Vitória (ES) – O cenário das estradas e ruas brasileiras apresentou uma mudança nítida entre 2010 e 2024. O volume de óbitos em acidentes de trânsito ligados ao consumo de álcool teve uma queda de 19,5%, saindo de 15 mil mortes anuais para 13.075 ao final desse período. A marca, celebrada no Dia Nacional da Lei Seca, esconde, no entanto, um sinal de alerta que acendeu logo após a pandemia.
Após anos de declínio consistente, os números voltaram a subir. Em 2020, o índice havia atingido 11.600 vítimas, mas a trajetória de queda foi interrompida nos anos seguintes. A percepção de quem monitora o setor é que a legislação, embora reconhecida mundialmente pela eficácia em reduzir acidentes, enfrenta novos gargalos operacionais e culturais.
A sofisticada tecnologia disponível para os motoristas tornou-se um obstáculo para a fiscalização. O uso de aplicativos de mensagens para alertar sobre a localização de bloqueios policiais permite que condutores que ingeriram álcool escolham rotas alternativas, burlando os postos de controle. O sentimento de impunidade, que ainda permeia parte da sociedade, enfraquece o impacto inibidor da lei.
O perfil de quem perde a vida nessas circunstâncias permanece claro e exige foco: homens jovens lideram as estatísticas. Entre o público masculino, o álcool figura como fator determinante em 36,6% das ocorrências de trânsito, enquanto entre as mulheres o índice é de 26,3%. Além disso, o aumento da frota de motocicletas nas vias brasileiras tem contribuído para o agravamento dos dados.

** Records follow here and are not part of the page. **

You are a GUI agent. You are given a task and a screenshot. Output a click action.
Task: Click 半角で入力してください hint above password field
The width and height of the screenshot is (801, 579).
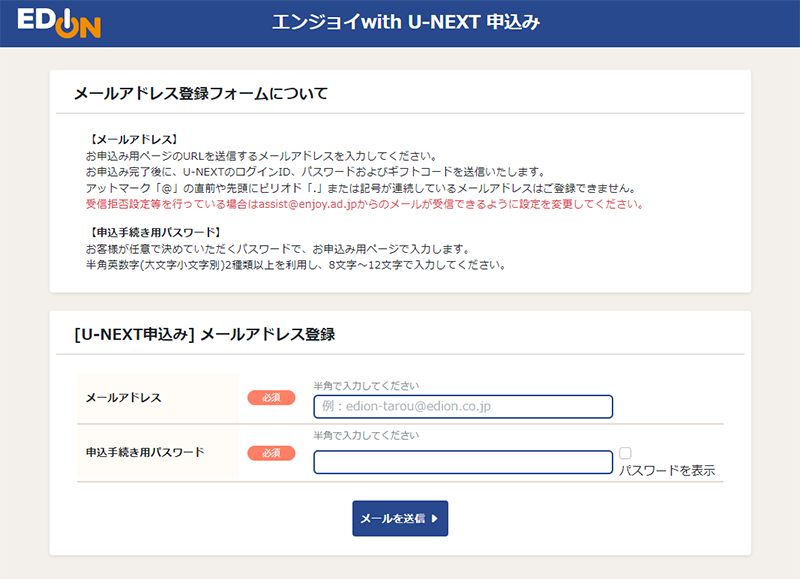click(366, 436)
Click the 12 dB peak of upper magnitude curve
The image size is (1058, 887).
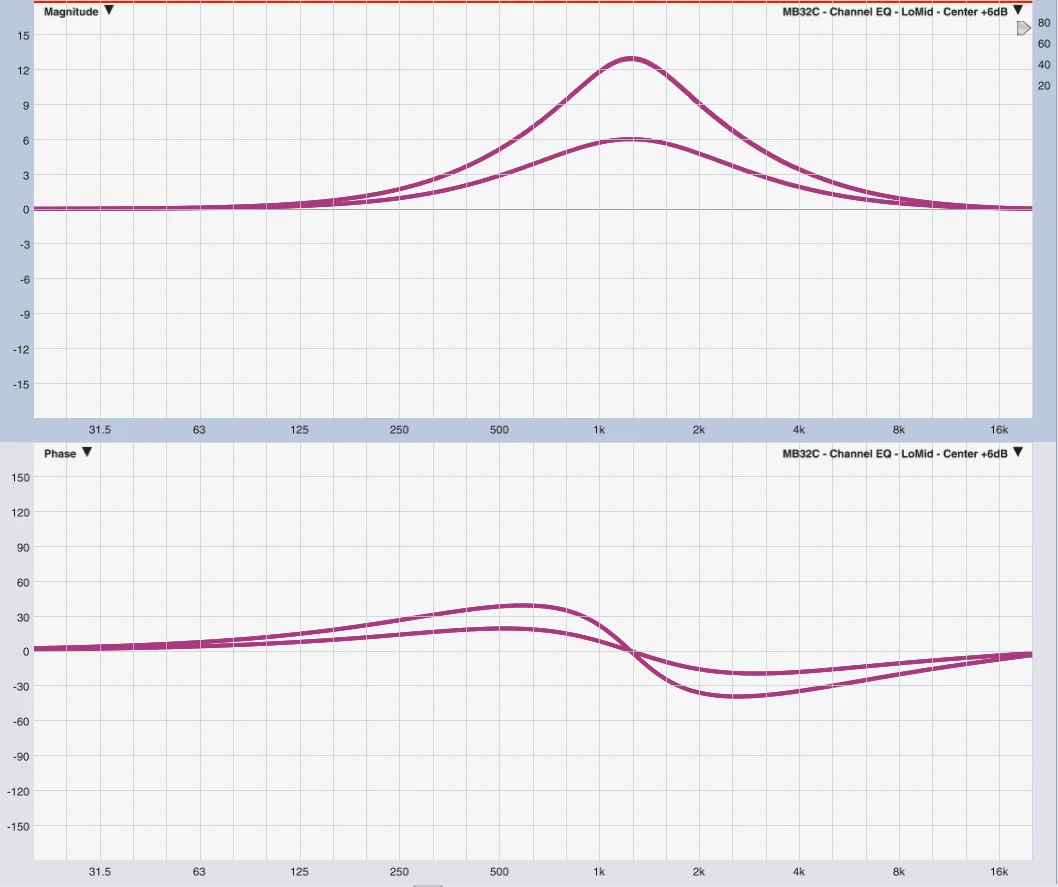[631, 58]
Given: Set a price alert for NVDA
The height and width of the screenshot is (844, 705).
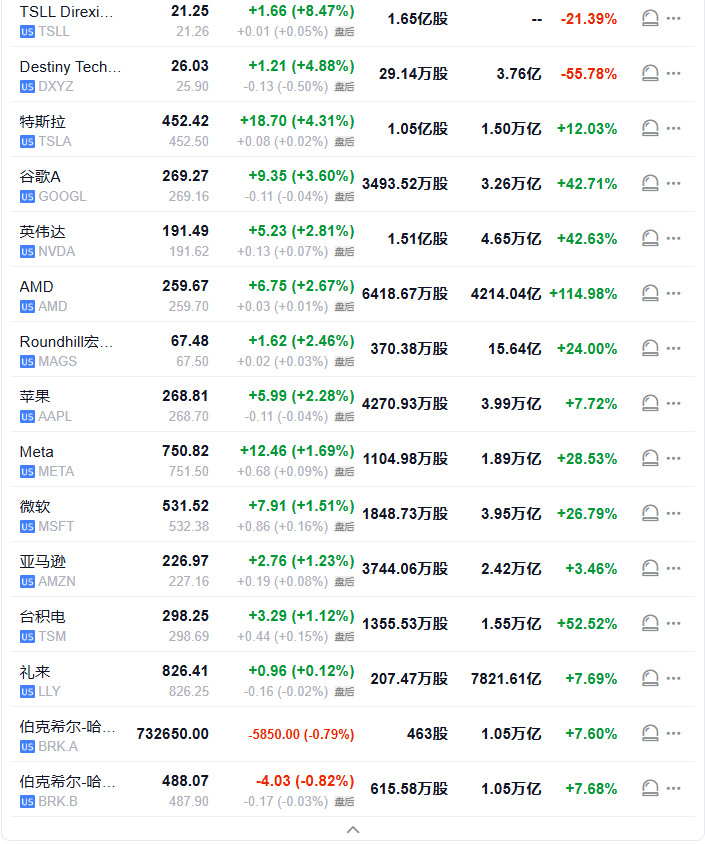Looking at the screenshot, I should pyautogui.click(x=650, y=239).
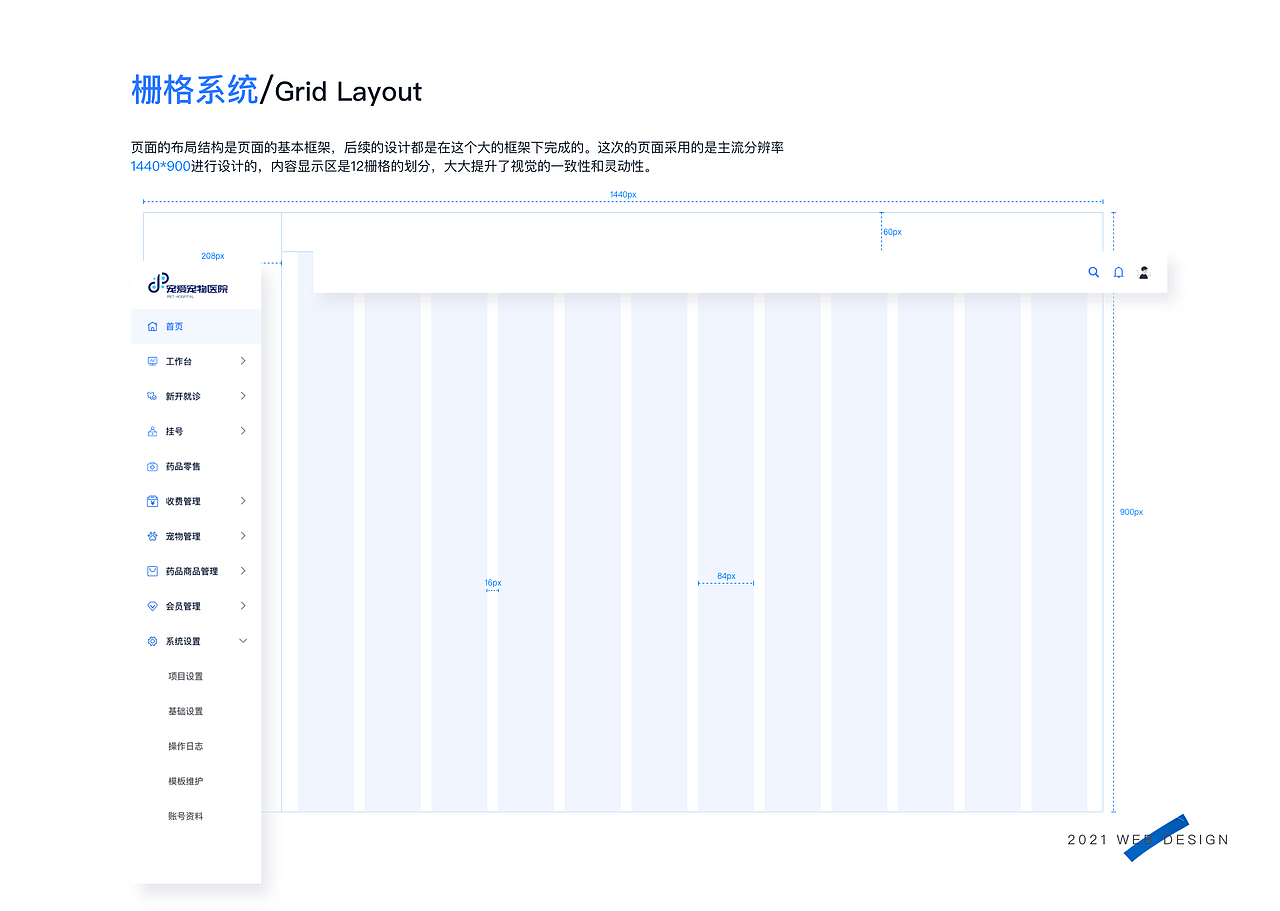Click the user avatar in the header
The width and height of the screenshot is (1280, 911).
tap(1143, 271)
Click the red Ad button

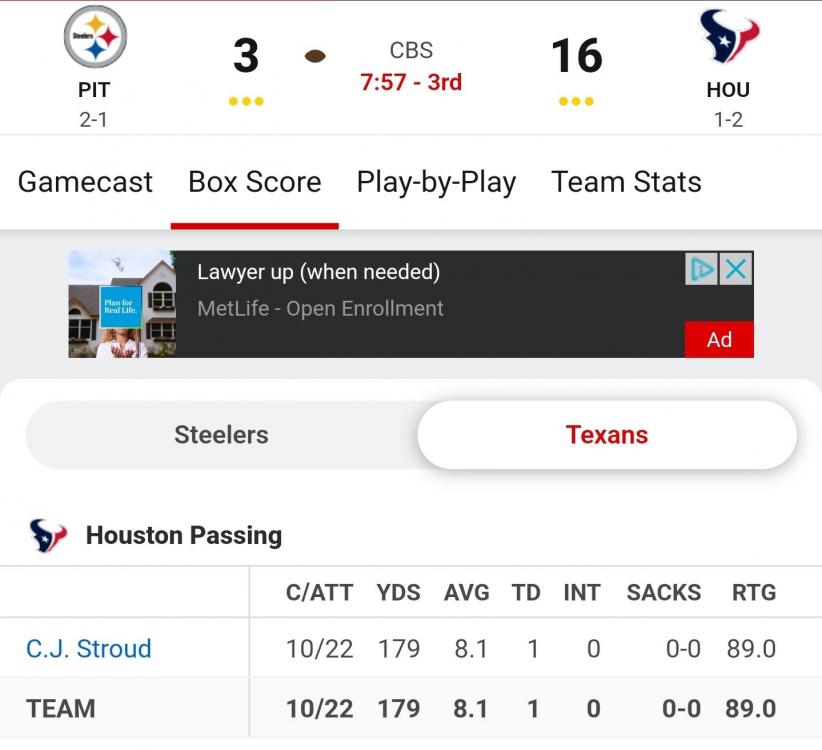[719, 339]
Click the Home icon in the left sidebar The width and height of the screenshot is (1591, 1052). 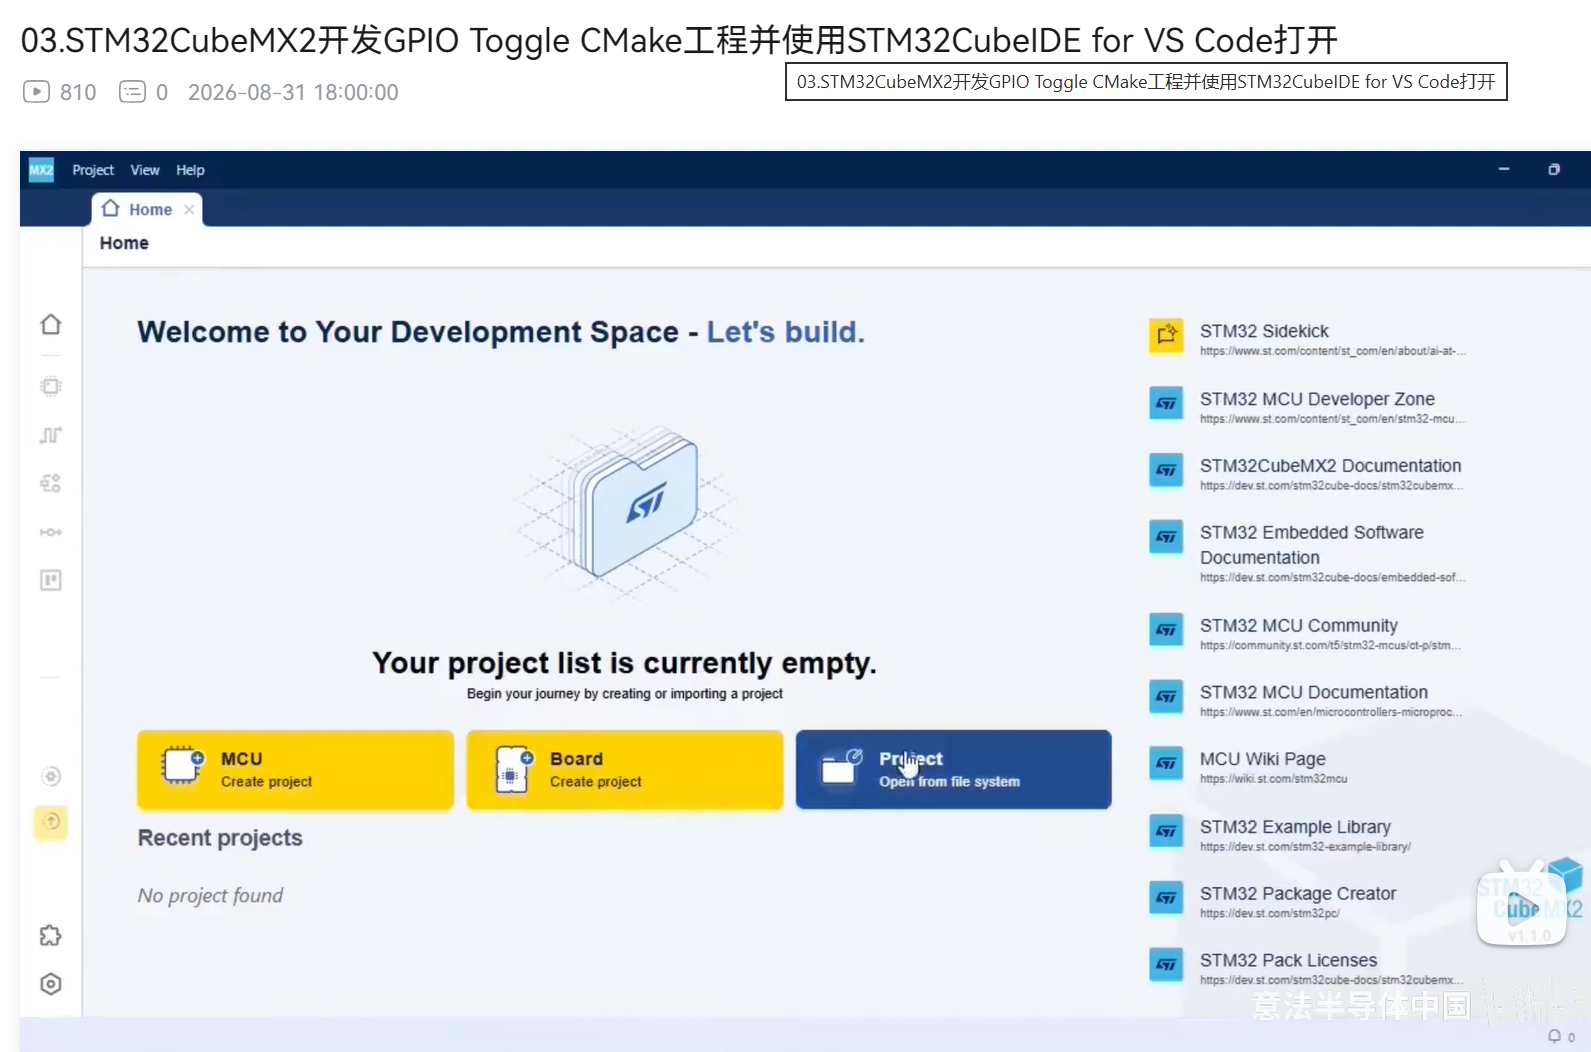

Para reverter a tendência de alta observada desde 2020, campanhas baseadas apenas no impacto visual ou no medo perderam a eficácia a longo prazo. Especialistas defendem uma abordagem que combine a certeza da punição com a oferta de alternativas concretas, como o fortalecimento do transporte público noturno e o uso ampliado de serviços de carona por aplicativo, especialmente durante as madrugadas de fins de semana, quando o maior volume de infrações é registrado.
A disparidade regional também desafia o poder público. Tocantins, Piauí e Mato Grosso figuram com taxas de mortalidade por 100 mil habitantes bem acima da média nacional de 6,2. Em cenários assim, a precariedade das rodovias, o distanciamento de pontos de socorro médico e a menor densidade de patrulhamento formam uma combinação fatal. O desafio agora é adaptar as estratégias de prevenção e vigilância a essas realidades locais, abandonando soluções genéricas que já não dão conta da complexidade do trânsito atual.